Gerede vom «Muslim-Bann» hat Folgen

USA ⋅ Auch der revidierte Einreisebann von Präsident Donald Trump wurde gerichtlich gestoppt. Die Massnahme verstosse gegen die Verfassung, urteilten zwei Bundesrichter in Hawaii und Maryland.

17. März 2017, 07:01

Renzo Ruf, Washington

Die Reaktion kam umgehend. Kaum hatte am späten Mittwochabend ein Bundesrichter in Honolulu (Hawaii) die zweite Variante seines Einreisebannes landesweit auf Eis gelegt, da sprach Präsident Donald Trump bereits davon, diesen Entscheid vor dem Obersten Gericht in Washington anzufechten. Auch bereute Trump, während eines Auftrittes vor Anhängern in Nashville (Tennessee), dass er sich von seinen Beratern habe überzeugen lassen, sein ursprüngliches Dekret «zu verwässern». Der Republikaner sagte: «Ich glaube, wir müssen zum ersten zurückgehen und dann das volle Programm durchziehen.»

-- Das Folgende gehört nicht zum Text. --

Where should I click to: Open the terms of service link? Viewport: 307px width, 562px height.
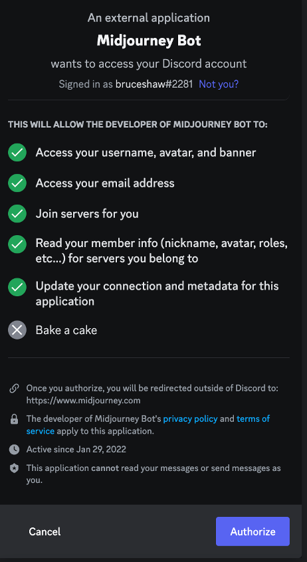pos(148,424)
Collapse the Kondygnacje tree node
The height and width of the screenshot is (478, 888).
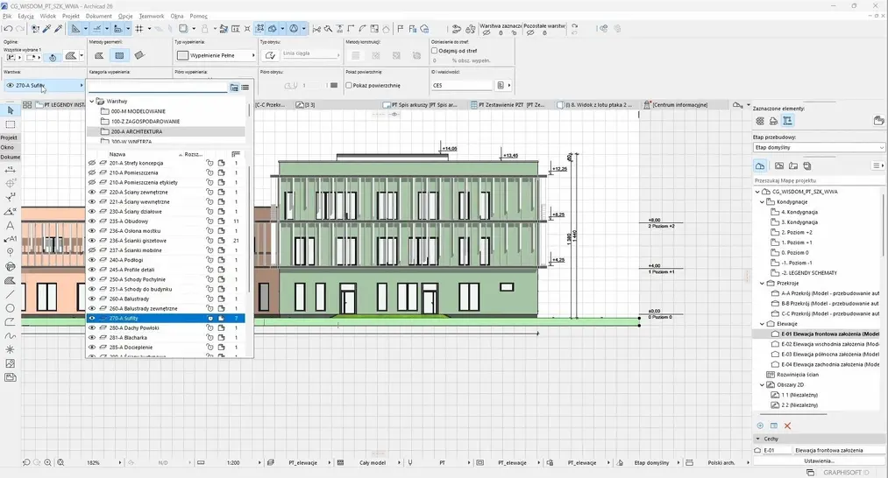pyautogui.click(x=763, y=201)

In der Tat lässt sich aus dem Urteil die Schlussfolgerung ziehen, dass die Strategie des Weissen Hauses nicht aufgegangen ist – weil die Juristen von Trump selbst nach einer gründlichen Überarbeitung des ursprünglichen Einreisebannes den Verdacht nicht ausräumen konnten, bei der «Executive Order 13780» handle es sich nicht um eine Massnahme zur Bekämpfung des Terrorismus, sondern eine gezielte Schikane von Muslimen. Die amerikanische Verfassung aber verbietet die Verabschiedung von Gesetzen, die zur Folge haben, dass eine Religion gegenüber einer anderen bevorzugt behandelt wird.

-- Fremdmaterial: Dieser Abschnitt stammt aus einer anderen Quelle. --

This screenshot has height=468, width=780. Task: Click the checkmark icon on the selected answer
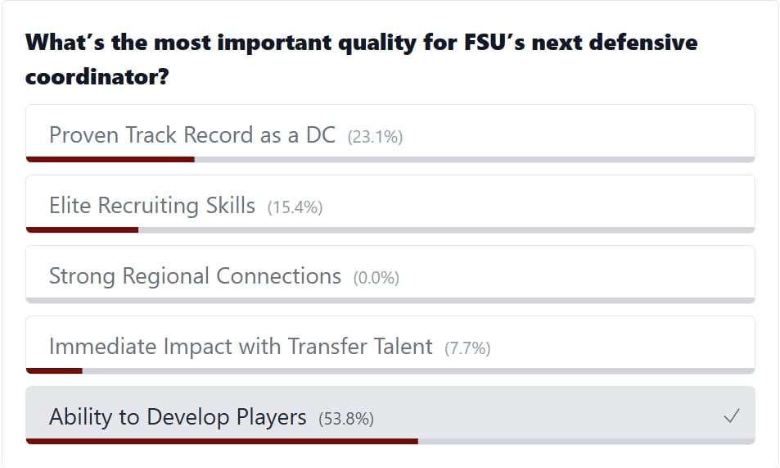[x=731, y=416]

Keine Reduzierung auf «mathematische Übung»

Das Argument des Weissen Hauses, dass in den sechs tangierten Staaten – Irak, Iran, Libyen, Somalia, Sudan und Syrien – nur ein Bruchteil der muslimischen Weltbevölkerung wohne, liess das Gericht nicht gelten. Das Diskriminierungsverbot, schrieb Richter Derrick Watson stattdessen, liesse sich nicht auf eine «mathematische Übung» reduzieren. Er verwies zudem auf wiederholte Stellungnahmen aus dem Umfeld des Präsidenten, wonach Trump mit dem Dekret sein Wahlversprechen umsetze, Muslimen die Einreise in die USA zu verbieten.

Der Demokrat Watson ist mit dieser Argumentation nicht allein. Gestern wurde ein ähnliches Urteil von Bundesrichter Theodore Chuang in Greenbelt (Maryland) bekannt. Chuang – auch er wurde von Präsident Obama ernannt – ging zwar weniger weit als Watson. Auch er stellte sich aber auf den Standpunkt, «dass Dokumente darauf hinweisen, dass Überlegungen zur nationalen Sicherheit nicht im Zentrum des Einreisebannes stehen».

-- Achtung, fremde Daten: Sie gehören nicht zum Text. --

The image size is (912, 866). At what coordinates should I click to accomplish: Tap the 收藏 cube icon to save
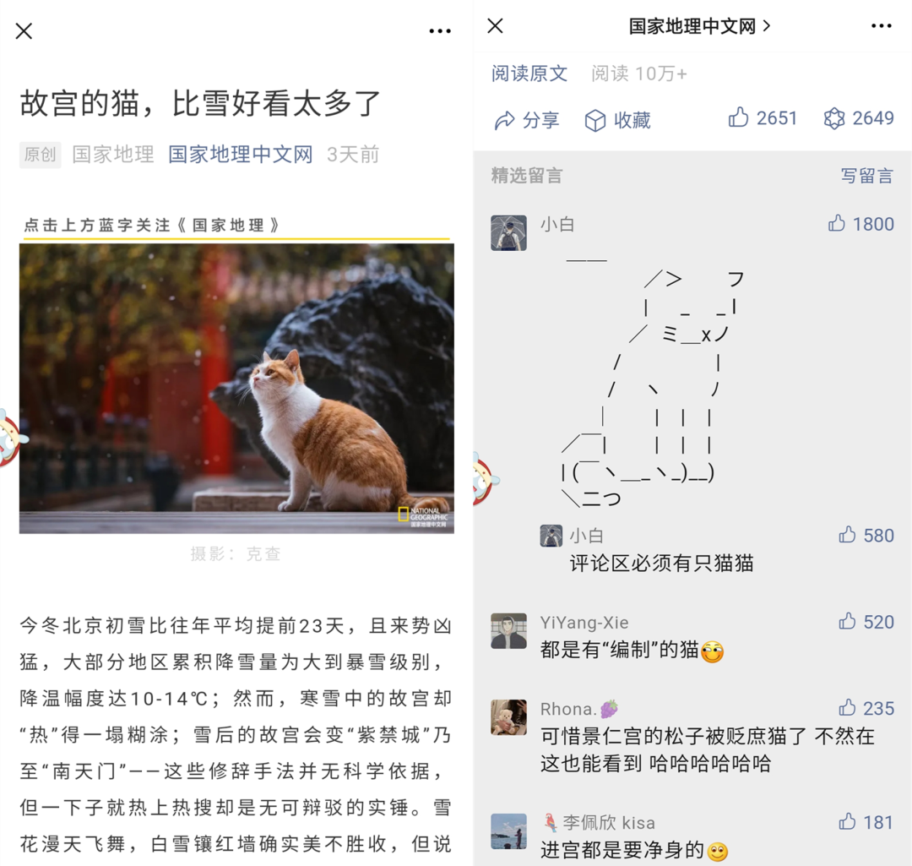point(595,121)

Das Weisse Haus wird sich in den nächsten Instanzen auf den Standpunkt stellen, dass der Präsident das Recht besitze, Einreisebeschränkungen zu verfügen. Und dass Ausländer, die weder eine permanente Aufenthaltsbewilligung noch ein gültiges Visum für die USA besitzen, sich nicht auf die Verfassung berufen könnten. In der Tat entschied der Oberste Gerichtshof im Jahr 1972, dass ein Ausländer kein Recht darauf habe, in die USA einzureisen, wenn Gefahr für die Innere Sicherheit des Landes bestehe.

Gewinnt Trump am Ende doch noch?

Es gibt viele Verfassungsexperten, die der Meinung sind, dass Trump diesen Rechtsstreit letztlich gewinnen werde – schliesslich sei es nicht Aufgabe der Gerichte, über Sinn oder Unsinn von präsidialen Anordnungen zu debattieren, wenn diese in die Zuständigkeit der Exekutive fielen.

Das mag in der Theorie zutreffen. In der Praxis aber machen die Bundesgerichte der nationalen Regierung immer wieder einen Strich durch die Rechnung. So stoppte ein republikanischer Bundesrichter in Brownsville (Texas) vor zwei Jahren quasi im Alleingang eine Reform der Einwanderungsgesetze, die Obama im Jahr 2014 auf dem Verfahrensweg verkündet hatte. Von diesem Urteil waren mehr als 3,5 Millionen Menschen betroffen, denen Obama eine «Green Card» versprochen hatte.